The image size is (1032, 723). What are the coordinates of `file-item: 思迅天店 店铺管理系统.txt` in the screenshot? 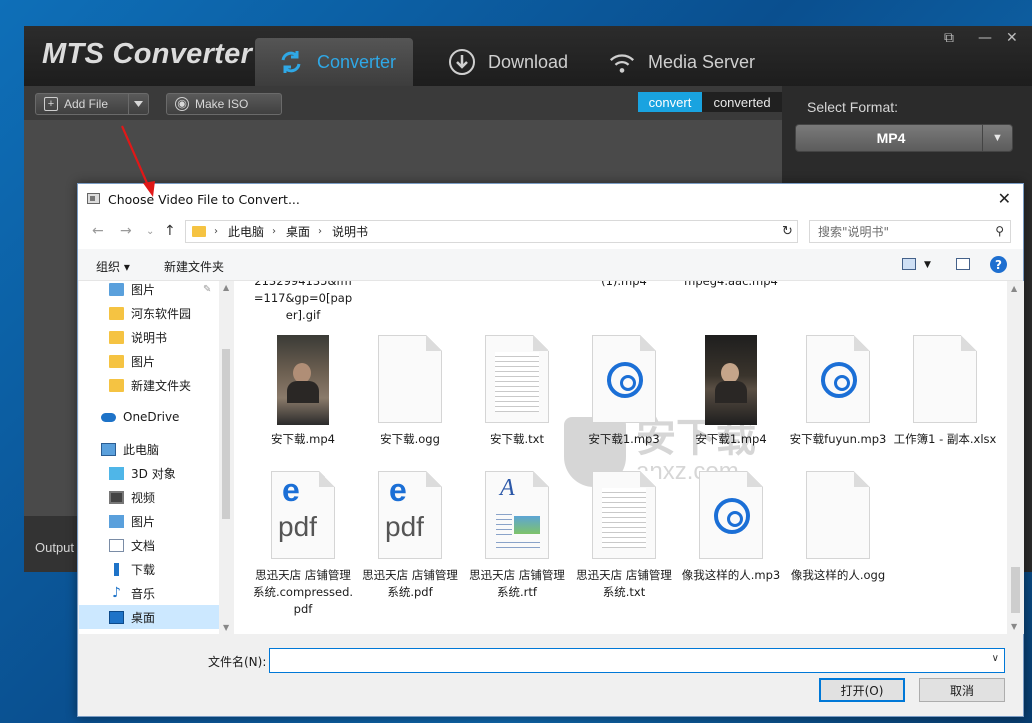 It's located at (624, 536).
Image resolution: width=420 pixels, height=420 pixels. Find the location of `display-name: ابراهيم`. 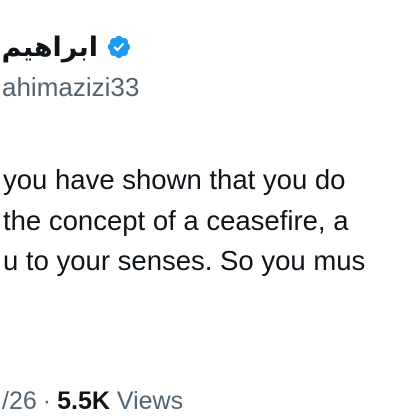

display-name: ابراهيم is located at coordinates (50, 48).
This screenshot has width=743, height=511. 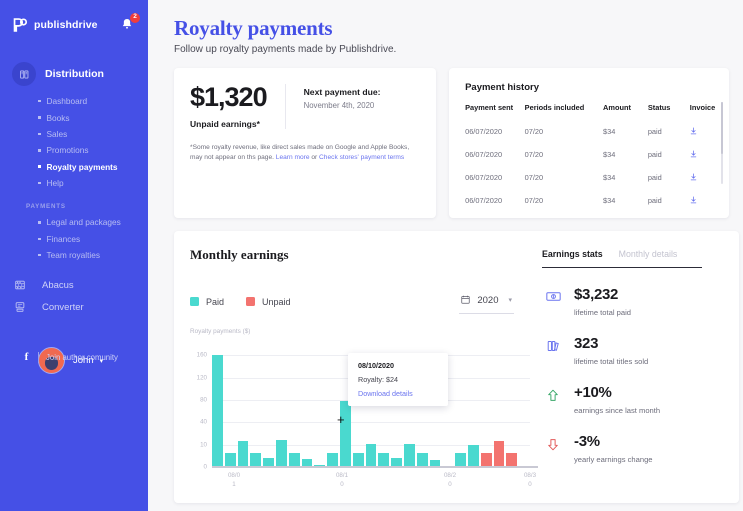 What do you see at coordinates (293, 158) in the screenshot?
I see `learn-more-link: Learn more` at bounding box center [293, 158].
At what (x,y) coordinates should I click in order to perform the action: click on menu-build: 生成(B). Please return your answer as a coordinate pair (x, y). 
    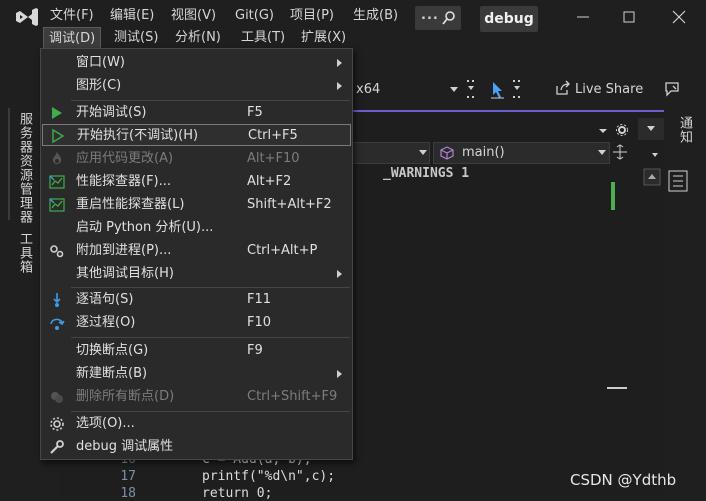
    Looking at the image, I should click on (376, 16).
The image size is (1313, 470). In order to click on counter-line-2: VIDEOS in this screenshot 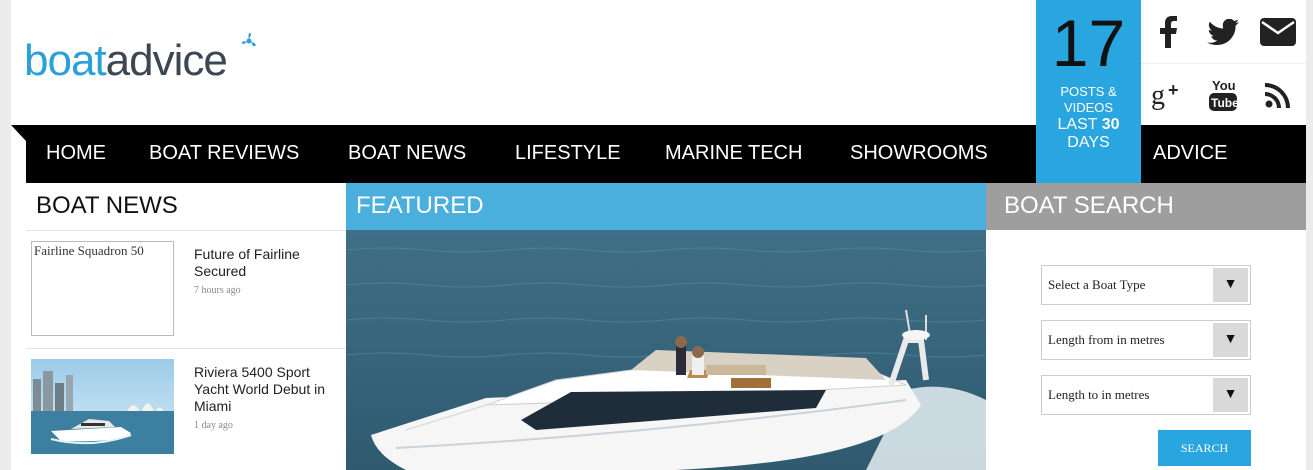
--------------------
Directive - Rewrite the part of the material that opens with the line containing "Image resolution: width=420" and closes with the line containing "display-name: ابراهيم is", putting "Give" in place of "Find" and keeping everything else the same. Give only those lines, without the pictures.

Response to the exercise -
Image resolution: width=420 pixels, height=420 pixels. Give the location of `display-name: ابراهيم`. 

display-name: ابراهيم is located at coordinates (50, 48).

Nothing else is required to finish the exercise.